Records contained in a dataset:

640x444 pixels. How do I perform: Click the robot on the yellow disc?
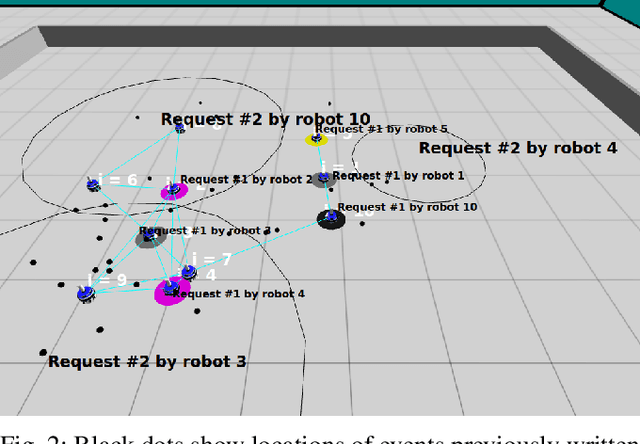(x=316, y=138)
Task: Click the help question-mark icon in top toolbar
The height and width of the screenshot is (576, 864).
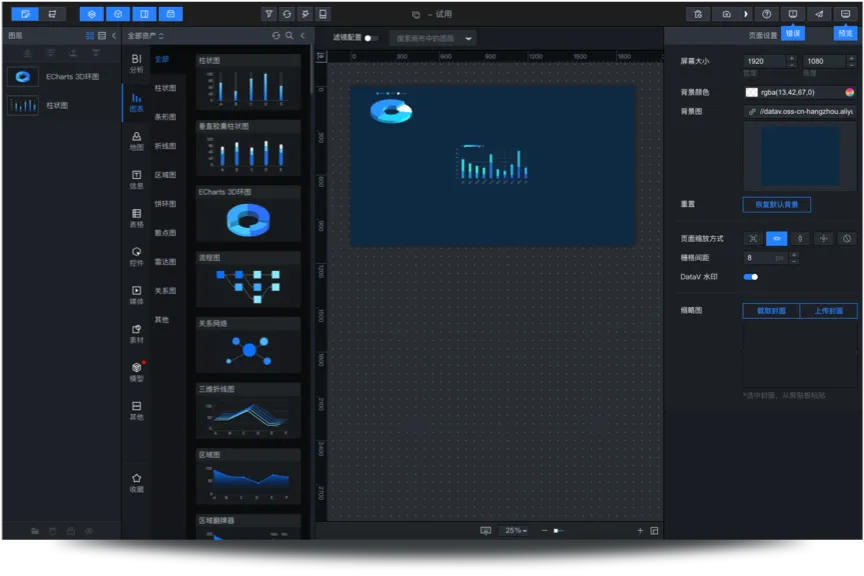Action: [766, 14]
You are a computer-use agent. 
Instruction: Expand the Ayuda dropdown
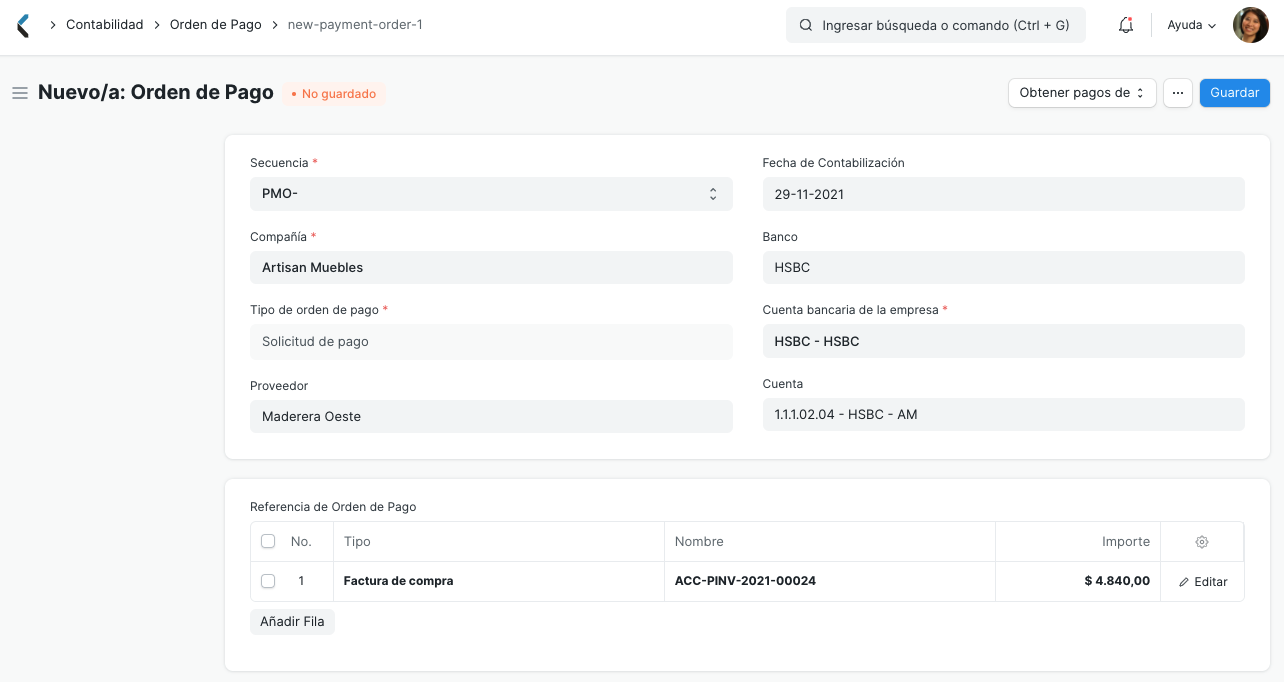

#### Action item
Beginning at the line that contains "The height and", transcribe it and every later line through the last line of the data above, exactly, and drop the pictures.

#### Answer
The height and width of the screenshot is (576, 864).
Action: [766, 14]
You are a computer-use agent. 
Instruction: Expand the Ayuda dropdown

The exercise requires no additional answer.